Traffic Sign Recognition using a Generative Model of Scale Invariant Feature Descriptors
Publication from Digital
Arrabolu S., Dr Lucas Paletta
Proc. National Conference on Computer Vision, Pattern Recognition, Image Processing and Graphics, NCVPRIPG 2008, Gandhinagar, India, 11-13 January, 2008 , 2008
This paper presents an approach based on a generative model of Scale Invariant Feature Transform (SIFT) descriptors for the purpose of traffic sign recognition. In our work, SIFT key descriptors  are grouped and therefore providing rather unique descriptors of traffic signs by referencing the descriptor’s main orientation to the center of the sign and thus the single SIFT based keypoint matching is significantly improved. A careful analysis of the performance of the descriptor grouping on the real world traffic sign imagery is presented. Measures have been taken for preventing ambiguity within the voting for
different sign hypotheses. Since the approach uses SIFT features it is rather invariant to image scaling, translation, illumination changes and affine projections.

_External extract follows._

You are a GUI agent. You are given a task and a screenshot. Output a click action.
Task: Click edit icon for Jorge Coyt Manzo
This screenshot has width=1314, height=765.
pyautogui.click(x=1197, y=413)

The approach shows good performance on a wide range of images with different scales, in plane rotations and partial occlusions. This approach allows reliable detection of multiple traffic signs of different categories in the same image. The database used for the training of the nearest neighbor classifier consists of real world traffic signs. The performance in the detection of traffic signs of images from the IMSERV database proved to be around 80% in accuracy. The performance of this robust approach is competitive to the stateof-art approaches that are dedicated to the traffic sign recognition problem.